[Many thanks to Peter Jordens for bringing these items to our attention. See more links below.] Here is Bill Goodykoontz’s take on West Side Story and language in his article “Steven Spielberg’s ‘West Side Story’ skips subtitles. Here’s how it makes the movie better.” For the original review, see Arizona Republic.
There are so many things to like about Steven Spielberg’s new big-screen version of “West Side Story.” Not using English subtitles when characters speak Spanish is one of them.
Visually the film, which arrives in theaters Friday, Dec. 10, is a masterpiece, Spielberg’s most expressive use of cinematic language in years. It looks like a Spielberg movie in the best possible way. The songs, of course, are the songs, some of the most famous ever written for the stage.

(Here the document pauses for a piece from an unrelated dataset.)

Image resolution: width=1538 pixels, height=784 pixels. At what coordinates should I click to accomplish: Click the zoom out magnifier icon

Spielberg also worked to fix one of the problems with the 1961 version by casting Latino actors to play Latino characters. Natalie Wood was many things, but Puerto Rican was not one of them.
But it’s not just the casting. In the film, Spielberg emphasizes the otherness of the recent immigrant. It is a feeling magnified by the bigotry and sometimes blatant racism shown by members of the Jets, the white rival gang of the Puerto Rican Sharks, and by the cops, who have no use for those they consider interlopers.

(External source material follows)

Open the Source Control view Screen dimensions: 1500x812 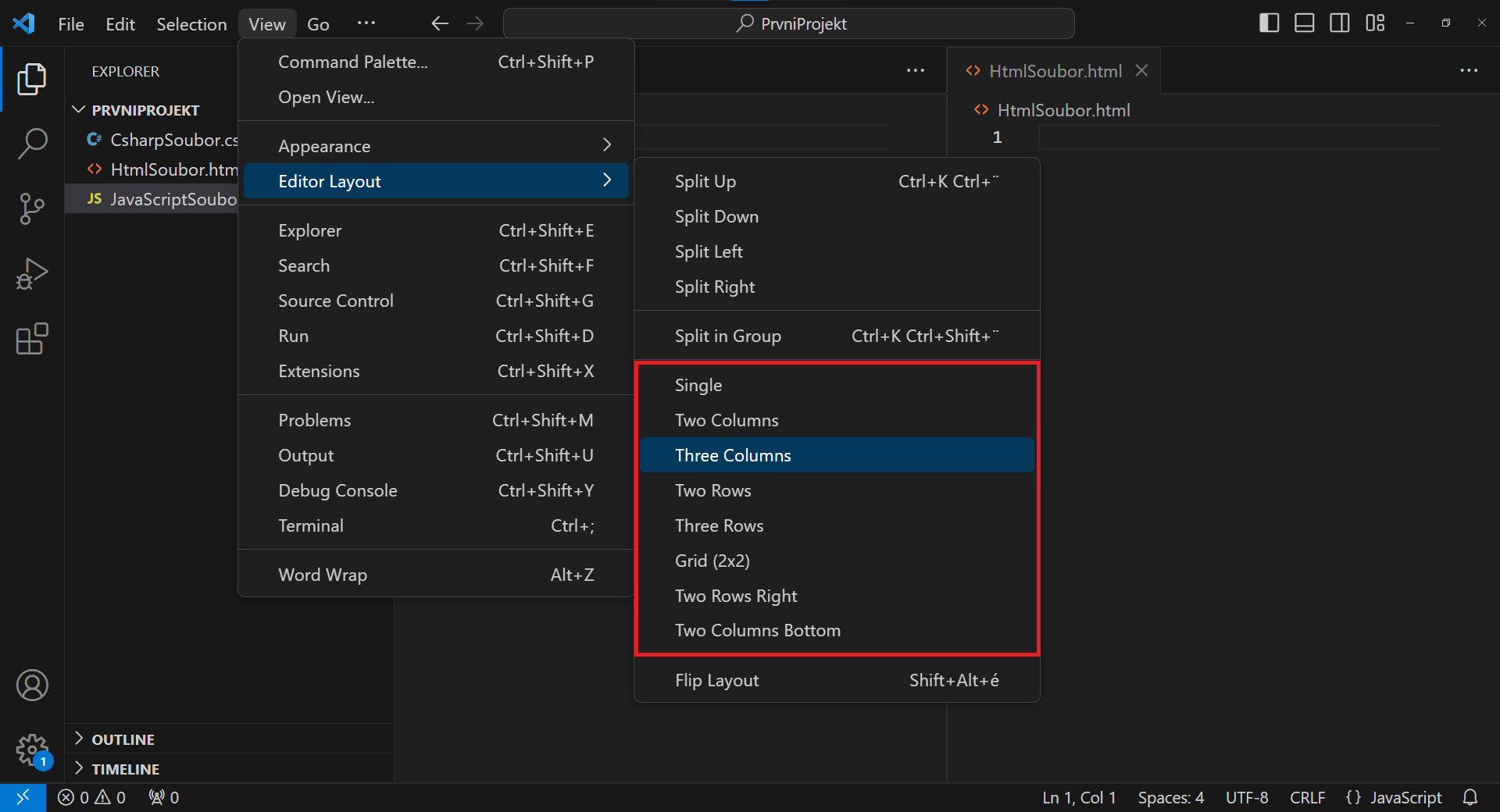tap(32, 208)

Why ‘West Side Story’ doesn’t use subtitles for Spanish
Naturally, some people will be unhappy, even outraged, because that’s true of everything, whether it’s politics or the time the sun sets.
No argument that begins with acknowledging you haven’t seen the movie you’re criticizing is a strong one. But there are other reasons these takes are wrong. For one thing, according to World Population Review, about 23% of U.S. residents — 52 million people — speak Spanish. But that’s just the numbers. There’s also the artistry.
In an interview with IGN, Spielberg explained his reasoning, linking it to casting Latino actors. “That was very important and that goes hand-in-hand with my reasoning for not subtitling the Spanish,” he said. “If I subtitled the Spanish I’d simply be doubling down on the English and giving English the power over the Spanish. This was not going to happen in this film, I needed to respect the language enough not to subtitle it.”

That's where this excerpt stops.